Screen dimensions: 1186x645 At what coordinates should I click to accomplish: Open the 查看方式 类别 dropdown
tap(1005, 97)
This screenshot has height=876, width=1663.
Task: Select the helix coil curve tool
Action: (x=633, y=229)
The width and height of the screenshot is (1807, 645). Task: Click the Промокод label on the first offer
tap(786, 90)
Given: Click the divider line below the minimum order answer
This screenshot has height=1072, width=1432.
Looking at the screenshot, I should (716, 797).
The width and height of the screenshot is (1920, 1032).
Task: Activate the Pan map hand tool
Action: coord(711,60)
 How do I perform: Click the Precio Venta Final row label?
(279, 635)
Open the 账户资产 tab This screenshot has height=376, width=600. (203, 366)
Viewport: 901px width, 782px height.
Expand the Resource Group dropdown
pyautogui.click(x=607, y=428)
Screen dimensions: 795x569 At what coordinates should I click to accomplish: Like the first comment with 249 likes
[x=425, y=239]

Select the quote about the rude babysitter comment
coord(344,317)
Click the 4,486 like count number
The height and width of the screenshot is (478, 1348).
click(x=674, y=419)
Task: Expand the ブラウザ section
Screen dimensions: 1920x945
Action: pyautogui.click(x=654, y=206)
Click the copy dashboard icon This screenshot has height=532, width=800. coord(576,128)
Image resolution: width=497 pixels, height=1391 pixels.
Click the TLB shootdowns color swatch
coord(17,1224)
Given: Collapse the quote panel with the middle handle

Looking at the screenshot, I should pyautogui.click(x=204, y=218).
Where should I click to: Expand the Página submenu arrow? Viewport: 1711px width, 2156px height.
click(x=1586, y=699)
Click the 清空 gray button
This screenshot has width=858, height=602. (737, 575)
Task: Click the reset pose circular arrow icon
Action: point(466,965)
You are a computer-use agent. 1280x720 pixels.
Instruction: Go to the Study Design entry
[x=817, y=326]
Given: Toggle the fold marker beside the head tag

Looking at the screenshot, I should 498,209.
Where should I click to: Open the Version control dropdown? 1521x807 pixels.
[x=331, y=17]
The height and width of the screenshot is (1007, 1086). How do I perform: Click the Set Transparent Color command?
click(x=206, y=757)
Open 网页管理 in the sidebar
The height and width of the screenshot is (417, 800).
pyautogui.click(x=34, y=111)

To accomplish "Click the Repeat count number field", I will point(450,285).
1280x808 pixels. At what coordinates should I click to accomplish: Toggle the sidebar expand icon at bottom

***

TASK DIRECTIONS >> Copy every record verbatim.

EXERCISE RESPONSE >>
Screen dimensions: 1186x645 At what coordinates should I click to accomplish: Open the 查看方式 类别 dropdown
tap(1005, 97)
This screenshot has height=876, width=1663.
Task: Select the helix coil curve tool
Action: (x=633, y=229)
The width and height of the screenshot is (1807, 645). Task: Click the Промокод label on the first offer
tap(786, 90)
Given: Click the divider line below the minimum order answer
This screenshot has height=1072, width=1432.
Looking at the screenshot, I should (716, 797).
The width and height of the screenshot is (1920, 1032).
Task: Activate the Pan map hand tool
Action: coord(711,60)
 How do I perform: Click the Precio Venta Final row label?
(279, 635)
Open the 账户资产 tab This screenshot has height=376, width=600. (203, 366)
Viewport: 901px width, 782px height.
Expand the Resource Group dropdown
pyautogui.click(x=607, y=428)
Screen dimensions: 795x569 At what coordinates should I click to accomplish: Like the first comment with 249 likes
[x=425, y=239]

Select the quote about the rude babysitter comment
coord(344,317)
Click the 4,486 like count number
The height and width of the screenshot is (478, 1348).
click(x=674, y=419)
Task: Expand the ブラウザ section
Screen dimensions: 1920x945
Action: pyautogui.click(x=654, y=206)
Click the copy dashboard icon This screenshot has height=532, width=800. coord(576,128)
Image resolution: width=497 pixels, height=1391 pixels.
Click the TLB shootdowns color swatch
coord(17,1224)
Given: Collapse the quote panel with the middle handle

Looking at the screenshot, I should pyautogui.click(x=204, y=218).
Where should I click to: Expand the Página submenu arrow? Viewport: 1711px width, 2156px height.
click(x=1586, y=699)
Click the 清空 gray button
This screenshot has width=858, height=602. (737, 575)
Task: Click the reset pose circular arrow icon
Action: point(466,965)
You are a computer-use agent. 1280x720 pixels.
Instruction: Go to the Study Design entry
[x=817, y=326]
Given: Toggle the fold marker beside the head tag

Looking at the screenshot, I should 498,209.
Where should I click to: Open the Version control dropdown? 1521x807 pixels.
[x=331, y=17]
The height and width of the screenshot is (1007, 1086). How do I perform: Click the Set Transparent Color command?
click(x=206, y=757)
Open 网页管理 in the sidebar
The height and width of the screenshot is (417, 800).
pyautogui.click(x=34, y=111)

To accomplish "Click the Repeat count number field", I will point(450,285).
1280x808 pixels. At what coordinates should I click to accomplish: Toggle the sidebar expand icon at bottom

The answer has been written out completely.